Первое, что бросается в глаза, — обилие многоточий. Как будто подбирает слова на ходу — или бросает мысль на полдороге. Ее язык — поэзия причастий и существительных: много существенных деталей и параллельных действий, причастных основному, уже забытому, потому как… Это ветреная проза, неверная самой себе, воздушно подскакивающая на многоточиях, чтоб в прыжке перевести дух — и ринуться в следующее предложение длиною в треть страницы.
Глубина и подробность предметного мира. Ее текст — описание. Мы учимся видеть через слух. Даже неодушевленные предметы, обладающие, по нашему представлению, только одной, материальной, природой, вдруг оживают, получая лицо, настроение и судьбу. В прозе Кокошко нет драматических конфликтов, сюжет развивается не на видимом уровне событий, а в пустоте мыслимых сфер, интрига не часто приходит к развязке, да и начало ее немудрено пропустить, заблудившись в великолепных миражах авторского языка.

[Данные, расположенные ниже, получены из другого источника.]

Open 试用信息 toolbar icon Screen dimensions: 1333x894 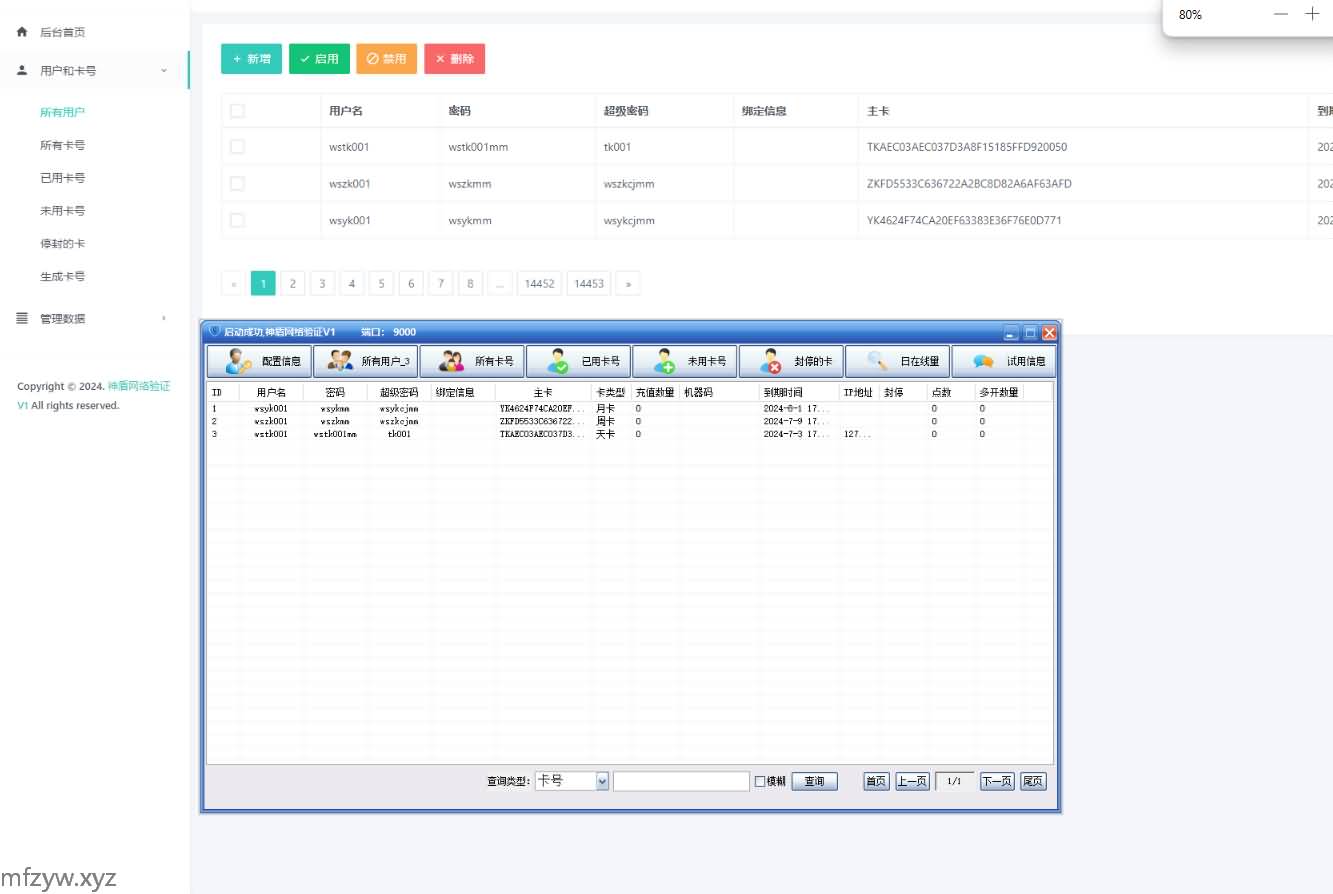pyautogui.click(x=983, y=361)
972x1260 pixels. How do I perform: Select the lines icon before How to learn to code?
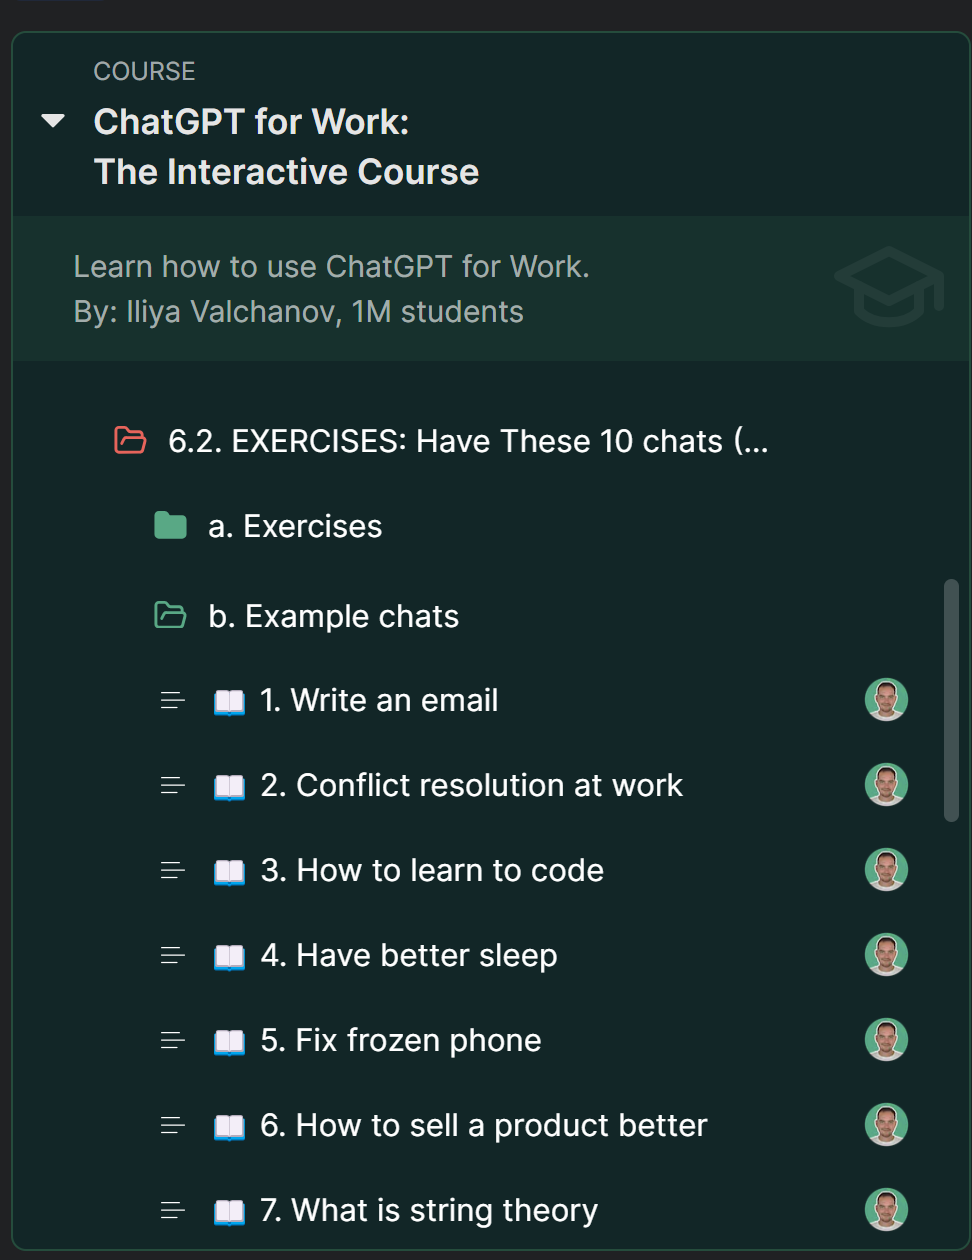[x=173, y=871]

Такое чтение непривычно. Поэтому так пессимистичен В.Лукьянин, автор предисловия к книге: “Но если погружение в музыкально-смысловой поток этой необычной прозы с первого раза у вас не получится — отложите книгу не с раздражением, а с уважением: вы встретились с феноменом, понимание которого превышает возможности нашего повседневного читательского опыта”.
Но я призываю нас к мужеству. В конце концов, слово Юлии Кокошко хоть и совершенно, но не абсолютно. И есть в воздушных коридорах ее языка цель, смысл и свет, которые можно и попробовать найти. Важно отбросить самоуверенность — и читать эти тексты не по порядку, а по мере убывания понятности. Начать с трагичной истории “Бывший Мотыльков и те, кто на него смотрит”. Потом — прочесть о блистательном двойнике его, герое рассказа “Любовь к восемьдесят пятому году” (он также опубликован в журнале “Уральская новь”, 2002, N№14). Тут появятся вопросы. Но не убоимся — и примемся за отрывки “Из книги пира” (“Урал”, 2003, N№4). Если перетерпеть путаное вступление — откроется тайна “Забывчивости повторяющейся реки” (“Урал”, 2001, N№8). И, если хватит интеллектуальных сил, завершить чтение стоит полумутным полусном с растворенными в подсознании местом, временем, героем, мотивами и финалом — “Меланхолия. Тема нераскрытого города” (“Урал”, 2002, N№7).
Две темы объединяют эти произведения. Прежде всего — мотив несущегося времени, которое выбрасывает героев из молодых надежд и дружб в позднюю беззащитную разлуку (“Любовь…”, “Бывший Мотыльков…”, “Забывчивость…”). Время как философский атрибут, а не сценический антураж: по мимолетным деталям быта можно догадаться, что дело происходит в советскую эпоху, но это всего лишь случайное пересечение координат. Тема времени задает основной сюжет — необратимость какого-то рокового события, которое изменило ход жизни персонажей, но для нас, читателей, а иногда и для героев, осталось практически неизвестным. Суть не в том, что произошло, а в том, что уж если произошло, то навсегда: “меня шокирует бесповоротность”, “неосмотрительный лейтмотив: но что-то произошло — и… Здесь — уплотнение, невозможность — репродуцировать” (“Забывчивость повторяющейся реки”).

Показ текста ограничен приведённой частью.